A full-figure, painted plaster over linen and wood sculpture, titled “Negro Woman,” falls between assemblage, collage and construction. This kneeling, stocky, earthy woman suggests contemporaneous Modernist Mexican art, especially the work of Diego Rivera, whom Johnson acknowledged as an influence. “Negro Woman” explores the theme of African American motherhood, which Johnson would return to throughout his career.

Sargent Claude Johnson, “Organ Screen,” 1933-34, gilded and painted redwood, 105 x 2364 x 2”. Photo: © 2014 Fredrik Nilsen

The entire exhibition rotates around “Organ Screen,” Johnson’s carved, gilded, and painted redwood bas relief, commissioned in 1934 by the Public Works of Art Project (PWAP) of the New Deal. Designed for the auditorium of the California School for the Blind, then in Berkeley, this impressive architectural installation was the first of several government sponsored commissions. Though the entire screen no longer exists in its entirety, the Huntington has had portions of it in its collection for over a decade. The surviving sections of the screen have been assembled here for the first time in over forty years.

The installation adds up to a California-fashioned “Garden of Earthly Delights,” with its arching woodwork framing gentle woodland animals such foxes, birds, deer and rabbits, a range of sensual flora, a couple of musical instruments and a sprinkling of human faces that radiate and peep out of this bucolic composition like so many disembodied suns. One can imagine amidst such dramatic pulsations the school’s blind student body listening to the rush of the wind, the rippling of a stream, the songs of birds that this screen may have broadcasted to them in metaphorical silence. During the late 1930’s his commission work for the PWAP led Johnson to become one of only three African American national supervisors in the Works Progress Administration (WPA).

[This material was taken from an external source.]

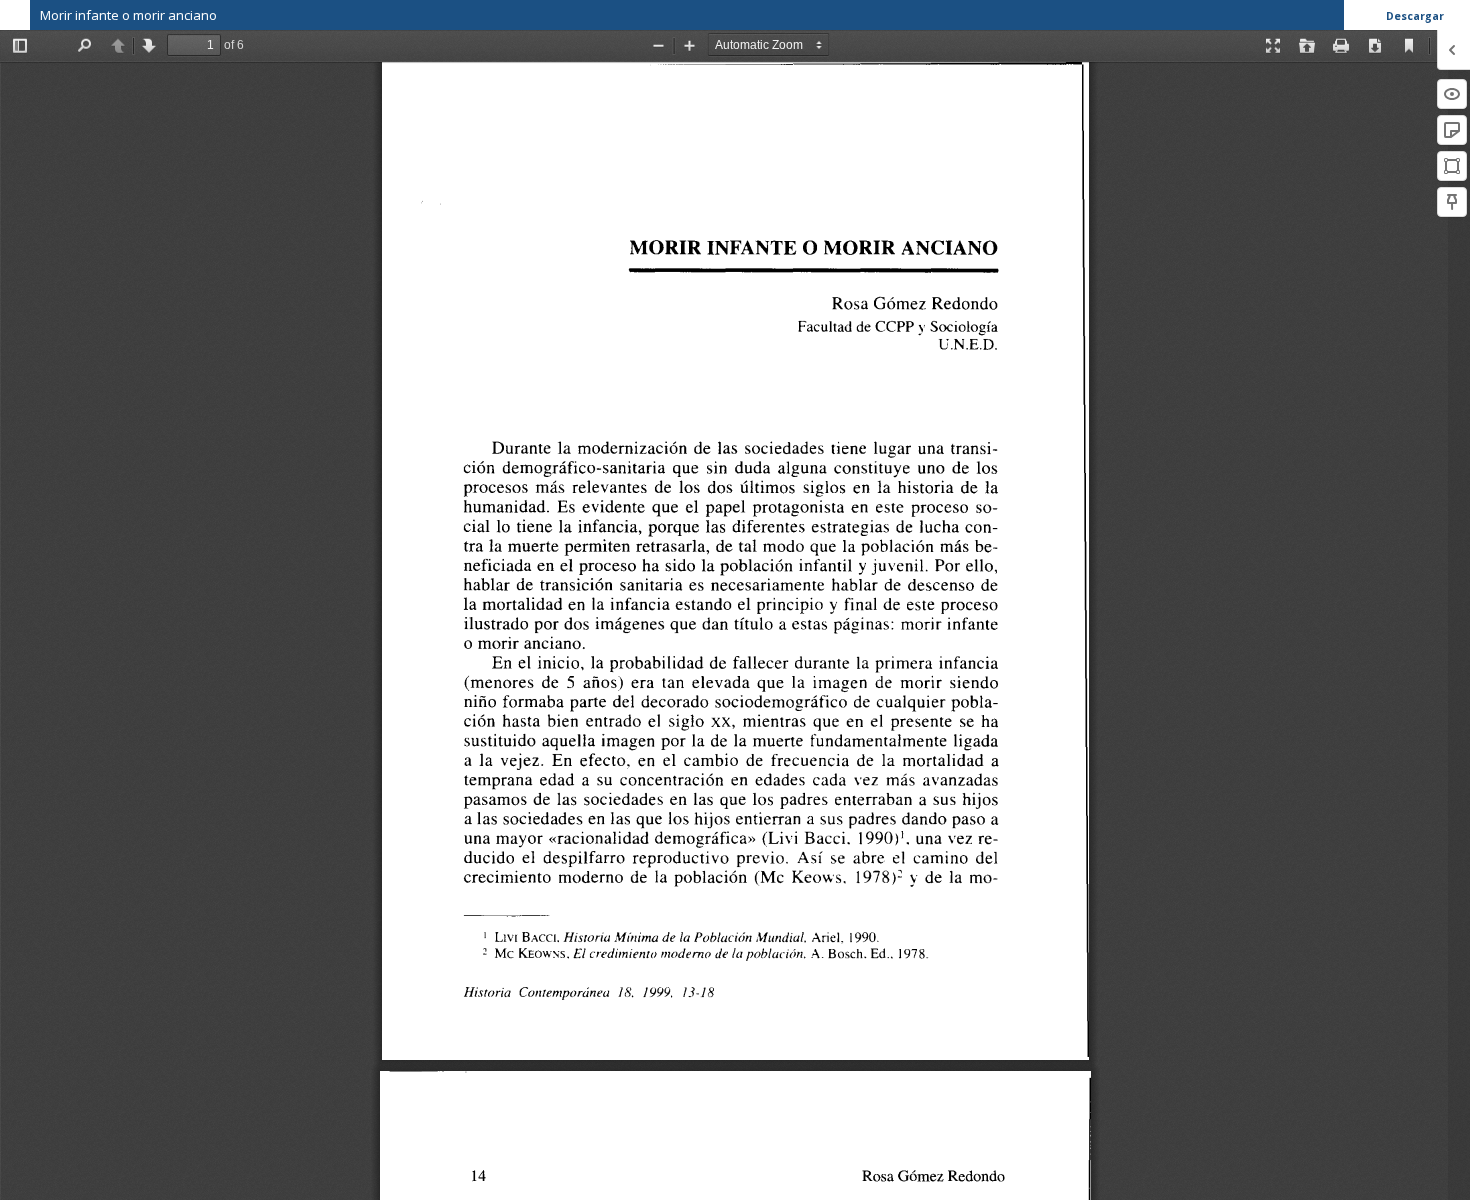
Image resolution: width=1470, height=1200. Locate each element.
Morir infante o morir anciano (128, 15)
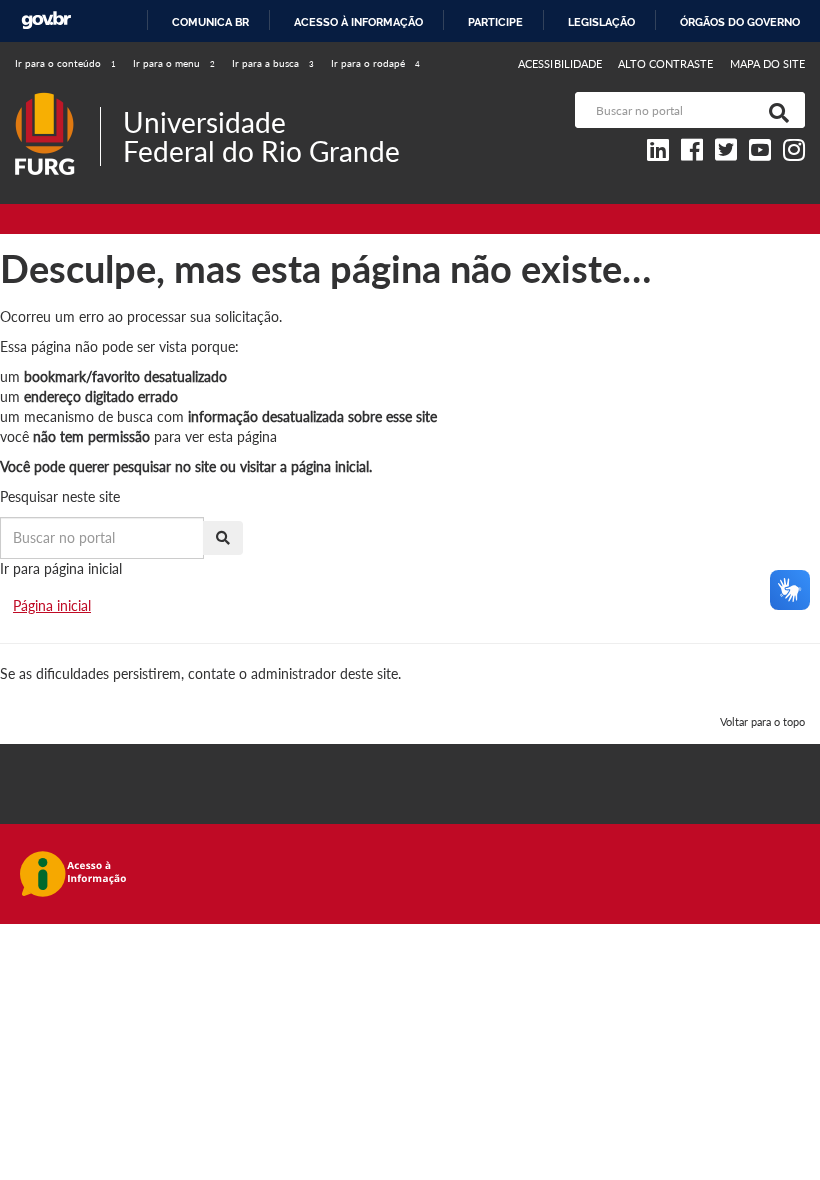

Sargent Claude Johnson, “Self Portrait,” 1966, enamel on steel, 17 x 15”.
Courtesy of the San Francisco African American Historical and Cultural Society.

A maquette of a cast stone panel, the final version of which would become became part of a 185-foot-long mural titled “Athletics” (1942) depicting male an female athletes involved in playing a range of Olympic sports, represents Johnson’s last and largest commission from the WPA. The mural still graces the south side of George Washington High School’s football field in San Francisco.

Sargent Claude Johnson working on clay model of “Athletics” sculpture for George Washington High School, November 18, 1940.

A group of small figurative sculptures, made from a range of materials including terracotta, diorite rock, and Oaxaca clay, sit with quiet dignity inside a glass case in the back gallery. The group evokes the Mesoamerican, Egyptian and Pre-Colombian influences on Johnson’s work. Add to these a few dynamic Cubist tempera and enamel on steel paintings (one a self-portrait) that blend African American imagery and color schemes into the quintessentially flat and geometric picture planes of Cubism. Johnson’s body of work offers not only connects the Harlem Renaissance to the Civil Rights eras, but offers a complex of aesthetic bridges between traditional and modernist languages. This was an artist of reconciliation.
Andy Brumer is a poet, book reviewer and art writer, whose work has appeared in The New York Times Book Review, The Los Angeles Times, The San Francisco Chronicle/Examiner, Artweek, Artscene, Visual Art Source and many other publications. His latest book of poetry, with drawings by Joseph Slusky, is Below Understanding. He also writes about golf.